> THE EXERCISE: In the items from the line containing "The width and height of the screenshot is (762, 792)." through the line containing "click(x=127, y=65)", change "dialog" to "window" and leave everything else as it is. Write out only those lines.

> DATA FOR THE TASK:
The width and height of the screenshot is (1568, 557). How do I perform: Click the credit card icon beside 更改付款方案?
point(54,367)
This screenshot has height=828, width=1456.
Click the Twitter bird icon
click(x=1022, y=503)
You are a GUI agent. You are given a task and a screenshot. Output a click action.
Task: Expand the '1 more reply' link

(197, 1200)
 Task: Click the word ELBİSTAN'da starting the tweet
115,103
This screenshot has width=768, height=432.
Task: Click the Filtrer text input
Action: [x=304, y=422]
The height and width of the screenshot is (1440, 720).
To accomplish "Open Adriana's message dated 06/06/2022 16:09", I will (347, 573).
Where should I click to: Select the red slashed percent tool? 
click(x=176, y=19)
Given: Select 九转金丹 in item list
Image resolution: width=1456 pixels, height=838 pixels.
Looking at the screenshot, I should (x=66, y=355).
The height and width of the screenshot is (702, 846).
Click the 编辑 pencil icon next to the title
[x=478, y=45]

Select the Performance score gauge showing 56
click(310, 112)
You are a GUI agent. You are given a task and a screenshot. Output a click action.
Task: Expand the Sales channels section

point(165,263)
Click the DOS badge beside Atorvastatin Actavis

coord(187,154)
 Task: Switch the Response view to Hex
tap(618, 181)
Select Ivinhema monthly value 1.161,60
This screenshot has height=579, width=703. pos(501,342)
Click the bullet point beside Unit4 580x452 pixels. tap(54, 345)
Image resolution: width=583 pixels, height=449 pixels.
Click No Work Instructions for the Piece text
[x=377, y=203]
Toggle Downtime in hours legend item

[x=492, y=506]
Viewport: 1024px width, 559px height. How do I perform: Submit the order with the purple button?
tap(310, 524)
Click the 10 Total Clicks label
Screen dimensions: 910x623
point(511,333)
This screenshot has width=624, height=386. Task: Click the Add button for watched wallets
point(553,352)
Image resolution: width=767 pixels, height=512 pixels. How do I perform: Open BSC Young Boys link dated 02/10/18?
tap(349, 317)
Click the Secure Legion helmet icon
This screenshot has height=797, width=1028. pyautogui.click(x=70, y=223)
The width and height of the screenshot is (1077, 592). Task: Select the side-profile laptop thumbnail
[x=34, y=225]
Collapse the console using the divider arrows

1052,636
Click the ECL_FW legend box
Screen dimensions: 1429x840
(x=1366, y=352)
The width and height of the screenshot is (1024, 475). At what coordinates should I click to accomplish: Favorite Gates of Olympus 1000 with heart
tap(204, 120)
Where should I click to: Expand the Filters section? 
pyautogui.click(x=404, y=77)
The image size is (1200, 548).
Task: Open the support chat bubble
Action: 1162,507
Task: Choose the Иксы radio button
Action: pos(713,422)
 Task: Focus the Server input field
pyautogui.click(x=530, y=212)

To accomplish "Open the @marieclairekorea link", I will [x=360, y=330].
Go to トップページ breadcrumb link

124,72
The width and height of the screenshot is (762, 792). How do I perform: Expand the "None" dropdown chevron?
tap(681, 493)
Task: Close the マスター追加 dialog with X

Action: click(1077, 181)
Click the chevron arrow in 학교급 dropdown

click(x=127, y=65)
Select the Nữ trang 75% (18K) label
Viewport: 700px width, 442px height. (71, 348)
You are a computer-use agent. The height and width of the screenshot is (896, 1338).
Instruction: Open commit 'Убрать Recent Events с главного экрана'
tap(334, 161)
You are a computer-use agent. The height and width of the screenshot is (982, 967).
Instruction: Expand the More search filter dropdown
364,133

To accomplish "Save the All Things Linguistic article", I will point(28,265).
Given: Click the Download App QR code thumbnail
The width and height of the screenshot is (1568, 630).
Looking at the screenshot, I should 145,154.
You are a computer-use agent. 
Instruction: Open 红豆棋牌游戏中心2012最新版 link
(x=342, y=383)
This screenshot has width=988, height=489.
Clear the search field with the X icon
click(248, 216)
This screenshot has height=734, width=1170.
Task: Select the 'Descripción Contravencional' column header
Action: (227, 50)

> EXERCISE RESPONSE:
The width and height of the screenshot is (762, 792). How do I perform: Expand the "None" dropdown chevron?
tap(681, 493)
Task: Close the マスター追加 window with X

Action: click(1077, 181)
Click the chevron arrow in 학교급 dropdown

click(x=127, y=65)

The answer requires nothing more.